Mısır Hidivi İsmail Paşa tarafından yaptırılan daha sonrasında II. Abdülhamit tarafından satın alınarak Abdülmecid’e verilen köşk, genellikle yazlık olarak kullanıldı. Döneminde çeşitli sanatsal ve siyasi toplantılara ev sahipliği yapan köşk, halifeliğin kaldırılması ile kamulaştırıldı. Bu tarihi mirasımız, satış usulüyle Yapı Kredi’nin kurucusu Kazım Taşkent’e, oradan da Koç Grubuna devrolundu.

'MAKSATLI İSE REZALET, MAKSATSIZ İSE CEHALET'
Bu yapıdan günümüze ulaşan ise kapısında “Allah'tan başka galip yoktur” yazan Selamlık binasıdır. 19.yüzyılda yapılan ve içerisinde İslami süslemelerin kullanıldığı bu tarihsel mirasımız Koç Holding Yönetim Kurulu Başkanı Ömer Mehmet Koç’un Koleksiyonu’ndan seçmelerle “Kapı çalana açılır” isimli bir sergi ile ilk kez ziyarete açıldı.



2. Abdülhamid’in torunu Nilhan Osmanoğlu, sergiye ‘çıplak insan heykelleri var’ diyerek tepki gösterdi.
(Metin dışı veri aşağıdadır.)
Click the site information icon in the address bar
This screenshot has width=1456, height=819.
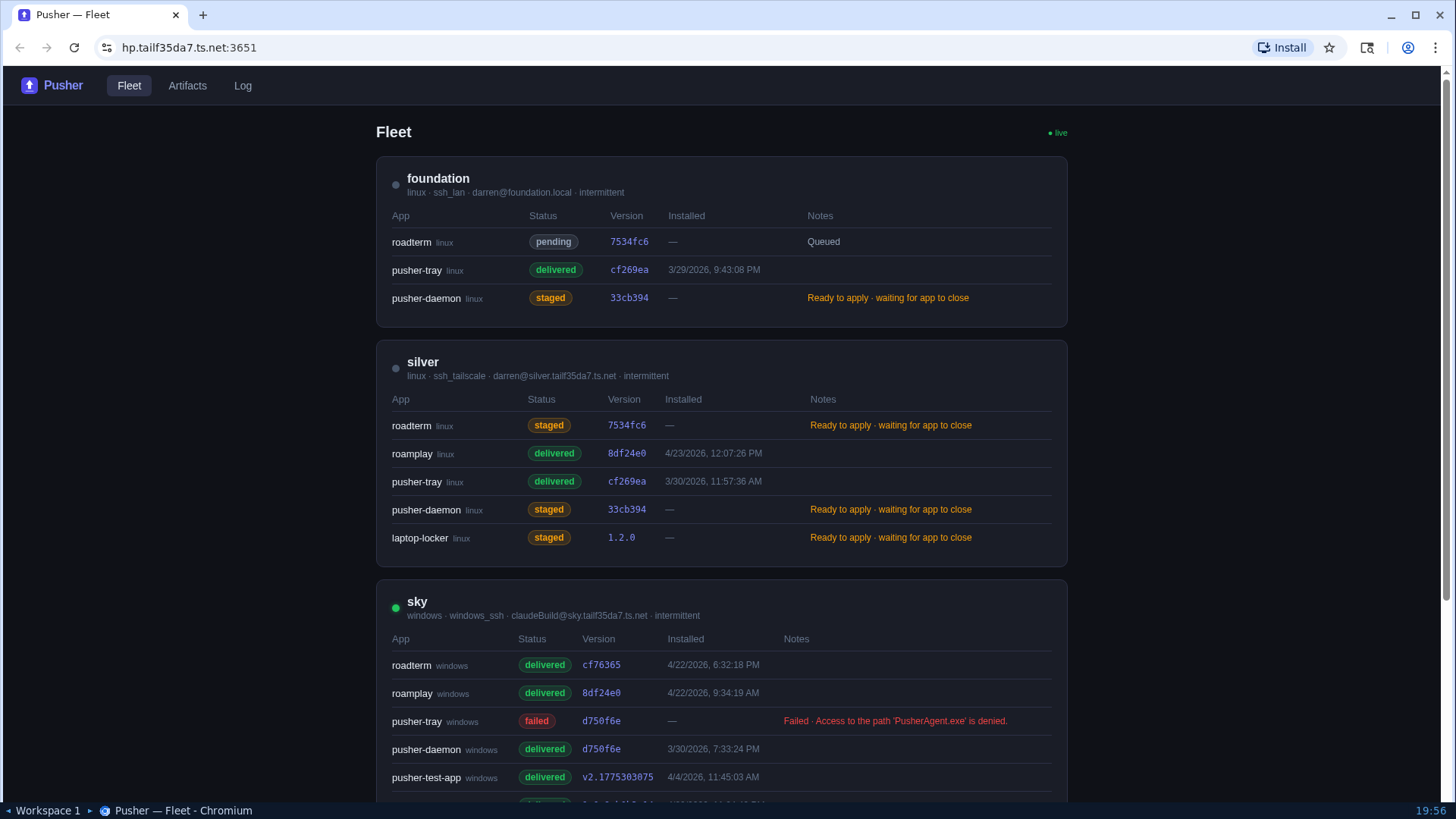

Ancak bazı gazeteler Nilhan Osmanoğlu'nun tepkisi sonrası sergiyi savunmak adına bir skandala daha imza attılar. Abdülmecid 'nü' resimler yapan bir ressam olarak lanse etmeye çalışan gazete verilen tepkileri rezalet ve cahillik olarak göstermeye çalıştı.
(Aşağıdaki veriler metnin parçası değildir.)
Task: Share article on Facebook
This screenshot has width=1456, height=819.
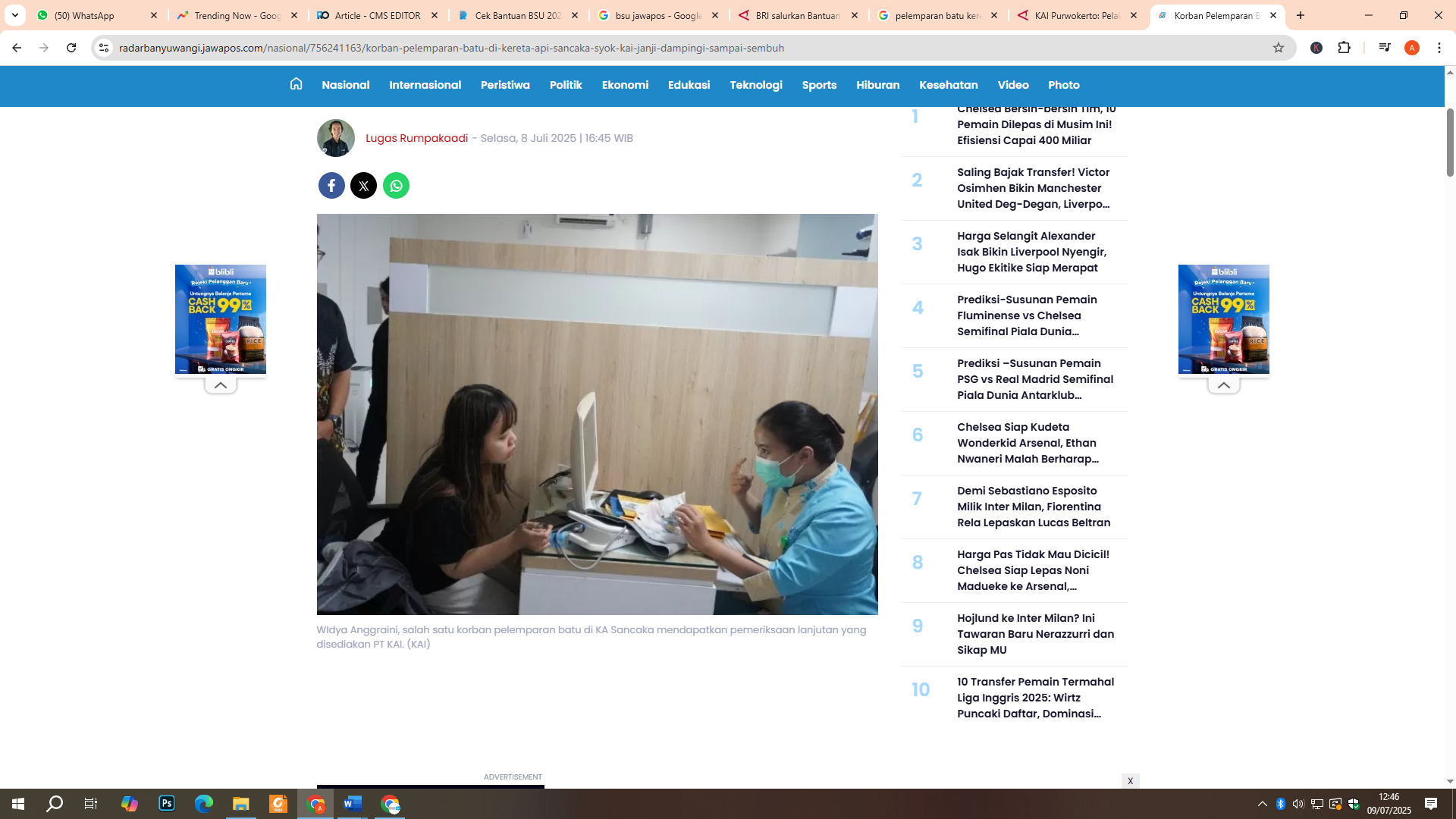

Toplumun değerlerinden biri olan bu Tarihi Köşkün içerisindeçıplaklık ve vahşet öğelerinin ön plana çıkarıldığı heykel ve resimlerin sergilenmesine aydınlar şu şekilde tepki gösterdi:
Cumhurbaşkanı Başdanışmanı Yalçın Topçu, “Bu memleketin, bu toprağın ekmeği ile dünya çapında sermaye olmuş bir grubun temsilcilerinin bu davranışı muhakkak ki hem milletimiz nezdinde hem de medeniyet coğrafyamızdaki kardeşlerimizce hoş karşılanmadı. Bunu ne için ne saik ile yaptı iseler netice itibariyle şunu gösterir; bu dışarıda bize karşı odaklanmış Derebeylik Medeniyetinin çocuklarını sevindirir, Merhamet Medeniyetinin çocuklarını üzer. Eminim ki Osmanlı’ya, ecdadımızı yapılmış olan bu hakaret, 1 milyar 700 milyon insanı üzecektir. Bu aile, bu toprakların ekmeği ile büyümüş, dünya çapında bir sermaye haline gelmiştir. Bu millete, medeniyetimize daha ötesi medeniyet coğrafyamızdaki 1 miyar 700 milyon insanımıza karşı sorumluluk sahibi olmalılardır. Ben bunu doğru bulmuyorum, kınıyorum. Bu hakaret, bu saygısızlık sadece ülkemize karşı olan odakları sevindirir ve şunu hiç kimse unutmasın: Türkiye, Türkiye’den büyüktür. Sanıyorum ki ilgili mercilerde harekete geçecektir. Yani kültür değerlerimizi, kültür varlıklarımızı koruma; netice itibariyle devletinde, milletinde görevidir. Devlet üstüne düşeni yapacaktır. Millette kınayacaktır bu durumu” diye konuştu.


 
Yerli Düşünce Derneği Başkanı ve Ordu Milletvekili Metin Gündoğdu, “Milletlerin bir medeniyeti vardır. Bu medeniyetinden taşıyıcıları tarihi eserleridir. Bu tarihi eserler içerisinde bu milletin medeniyetine mensup olmayan eserlerin sergilenmesi ve o yeri farklı bir şekilde kullanmak kültürel, acıdan tarihi açıdan ve medeniyetimiz açısından uygun değildir. Böyle bir tarihi eserin içerisinde geçmişi ile bağlantısı olmayan eserlerin sergilenmesi ve o tarihi mekânın bizim kültür değerlerimizle ve medeniyet değerlerimizle alakası olmayan, uygunsuz objelerle donatılıp açılması doğru değildir. Bunun sanatla alakası yok resmen bir kışkırtmadır. Bunu esefle kınıyorum bir an önce bu önemli tarihi eserin bu tür olaylardan arındırılmasını bekliyorum” şeklinde konuştu.